Il n’existe donc quasiment pas de burnout autistique sans dépression (même si on peut faire un début et s’en sortir avant).
En revanche, il y a plusieurs traits distinctifs du burnout autistique. Voici une liste non-complète6 :
La dépression engendrée est cyclique. Moi j’en faisais tous les 6 mois. J’ai même cru que j’étais bipolaire peut-être tant c’était régulier. Mais en fait c’est parce que les causes du burnout sont dans mon mode de vie. C’est toujours au début des plus grosses vacances, quand je relâche la pression d’avoir compensé toute l’année
L’isolement social guérit le burnout autistique. Alors que l’isolement social aggrave la dépression. Donc pour s’en remettre faut alterner une phase où d’abord on reste en solitude, puis ensuite seulement on revient voir du monde.
Les traits autistiques s’accentuent pendant le burnout autistique car on ne peut plus contrôler. Par exemple moi je sombre totalement dans mes intérêts à haute intensité. Je passe ma journée à ça.
Malheureusement un burnout autistique trop long peut déboucher sur ce qu’on appelle la régression autistique, c’est-à-dire la perte de capacités qu’on avait pourtant développées.
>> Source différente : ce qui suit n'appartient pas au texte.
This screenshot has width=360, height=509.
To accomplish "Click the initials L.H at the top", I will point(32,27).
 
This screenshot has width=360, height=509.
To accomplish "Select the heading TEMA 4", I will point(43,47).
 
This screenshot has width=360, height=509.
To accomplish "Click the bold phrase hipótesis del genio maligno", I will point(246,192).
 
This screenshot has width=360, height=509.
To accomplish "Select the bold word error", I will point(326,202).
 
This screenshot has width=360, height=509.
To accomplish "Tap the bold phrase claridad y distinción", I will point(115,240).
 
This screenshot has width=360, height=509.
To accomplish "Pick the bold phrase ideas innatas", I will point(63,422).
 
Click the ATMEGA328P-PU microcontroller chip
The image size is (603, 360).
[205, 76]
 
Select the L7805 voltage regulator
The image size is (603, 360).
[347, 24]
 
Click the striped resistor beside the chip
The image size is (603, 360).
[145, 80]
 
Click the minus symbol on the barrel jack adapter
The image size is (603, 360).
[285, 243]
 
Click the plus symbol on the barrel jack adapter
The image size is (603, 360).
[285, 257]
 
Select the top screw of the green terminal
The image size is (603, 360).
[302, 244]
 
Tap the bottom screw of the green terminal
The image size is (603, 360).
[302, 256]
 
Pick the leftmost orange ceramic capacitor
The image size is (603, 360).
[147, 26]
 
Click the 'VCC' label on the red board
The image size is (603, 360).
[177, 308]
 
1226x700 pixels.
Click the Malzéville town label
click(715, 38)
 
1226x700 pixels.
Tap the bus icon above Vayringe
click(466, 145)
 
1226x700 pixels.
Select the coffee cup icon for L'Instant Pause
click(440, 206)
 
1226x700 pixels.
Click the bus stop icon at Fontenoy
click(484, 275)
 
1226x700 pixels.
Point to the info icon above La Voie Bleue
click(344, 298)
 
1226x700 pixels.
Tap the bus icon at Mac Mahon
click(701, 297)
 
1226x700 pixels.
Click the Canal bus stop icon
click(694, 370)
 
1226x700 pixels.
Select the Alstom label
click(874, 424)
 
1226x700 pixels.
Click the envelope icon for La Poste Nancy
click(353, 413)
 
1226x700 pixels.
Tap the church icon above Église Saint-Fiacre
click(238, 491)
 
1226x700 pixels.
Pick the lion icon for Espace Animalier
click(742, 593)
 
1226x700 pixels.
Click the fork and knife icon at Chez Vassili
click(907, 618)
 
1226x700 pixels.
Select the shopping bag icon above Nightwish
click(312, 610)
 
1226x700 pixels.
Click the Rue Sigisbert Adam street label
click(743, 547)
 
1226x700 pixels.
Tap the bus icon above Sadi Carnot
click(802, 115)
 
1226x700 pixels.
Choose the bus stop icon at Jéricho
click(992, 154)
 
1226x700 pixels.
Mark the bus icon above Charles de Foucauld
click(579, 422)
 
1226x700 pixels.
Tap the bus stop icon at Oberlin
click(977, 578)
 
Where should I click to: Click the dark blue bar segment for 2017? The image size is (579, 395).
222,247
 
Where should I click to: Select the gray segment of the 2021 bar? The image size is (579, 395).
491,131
La “dysphorie de sensibilité au rejet”
On l’observe aussi chez les TDAH, c’est en gros une estime de soi qui est très atteinte dans des situations où on peut se faire rejeter. Ça peut prendre plusieurs forme
Faible estime de soi
Anxiété et gêne sociales
Accès de colère ou émotivité lors de critiques
Sensibilité excessive au rejet réel ou perçu.
Peur de l'échec et des incertitudes
La haine de soi7
MAIS le terme est contesté par des militant·es notamment Devon Price qui rappelle que normalement la dysphorie, c’est comme dans la dysphorie de genre : un décalage entre le genre que l’on sent en soit et les caractéristiques sexuelles de son corps.8
Parler de dysphorie du rejet c’est sous-entendre que les autistes et TDAH sont très susceptibles, que c’est dans leur tête.
Sauf que non. On développe ça parce qu’on a vraiment été rejeté·es pour notre autisme ou notre TDAH dans nos vies.
Sachez que les jeunes autistes sont trois fois plus susceptibles que leurs camarades non autistes d'être victimes de harcèlement et de victimisation à l'école.
La victimisation ne se limite pas à l'enfance, puisque les adultes autistes sont plus susceptibles d'en être victimes que les enfants, avec une prévalence de 66 % chez les adultes autistes contre 39 % chez les enfants et adolescents. La prévalence de victimisation chez les personnes autistes, particulièrement sous forme d'intimidation et d'abus sexuels, est donc particulièrement élevée.9
Et plein d’autres choses
La liste, en réalité pourrait se décliner à l’infini. PTSD, troubles du comportement alimentaire, alcoolisme… il y a plein de manières d’expression du syndrome de la surcharge autistique.
Annie Kotowicz - What I Mean When I Say I'm Autistic : Unpuzzling a Life on the Autism Spectrum
Devon Price - Unmasking Autism
Julie Dachez - L'autisme, autrement: Rompre avec la vision médicale, embrasser la neurodiversité
Idem
Belcher, Hannah Louise. Taking Off the Mask: Practical Exercises to Help Understand and Minimise the Effects of Autistic Camouflaging (English Edition) (p. 48). (Function). Kindle Edition.
Dr. Natalie Engelbrecht - The ultimate guide to autistic burnout
Je paraphrase et je suis encore peu suffisamment éduqué sur la question, si j’ai fait une erreur dans cette formulation je m’excuse par avance et suis preneur d’un correctif
Julie Dachez - L'autisme, autrement: Rompre avec la vision médicale, embrasser la neurodiversité
Une clef pour comprendre la différence entre un meltdown autistique et un "temper tantrum" (un caprice), c'est que lorsqu'un enfant fait un caprice (genre il hurle pour avoir un bonbon au magasin), si on résout la cause de son caprice (on lui donne le bonbon), son état émotionnel redescend immédiatement.
Un autiste en meltdown qui résout la cause (genre élimine la sur stimulation sensorielle) ne va pas avoir une amélioration immédiate de son état émotionnel. Juste ça arrête de s'empirer.